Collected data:
————————
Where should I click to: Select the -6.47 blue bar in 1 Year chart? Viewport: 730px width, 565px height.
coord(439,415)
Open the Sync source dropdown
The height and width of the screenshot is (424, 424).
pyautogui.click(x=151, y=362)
————————
■ WHAT YOU ARE ASKED TO DO
Each line of the data should be reproduced exactly as it appears.

■ ANSWER FOR THIS EXERCISE
Where should I click to: Select the -6.47 blue bar in 1 Year chart? Viewport: 730px width, 565px height.
coord(439,415)
Open the Sync source dropdown
The height and width of the screenshot is (424, 424).
pyautogui.click(x=151, y=362)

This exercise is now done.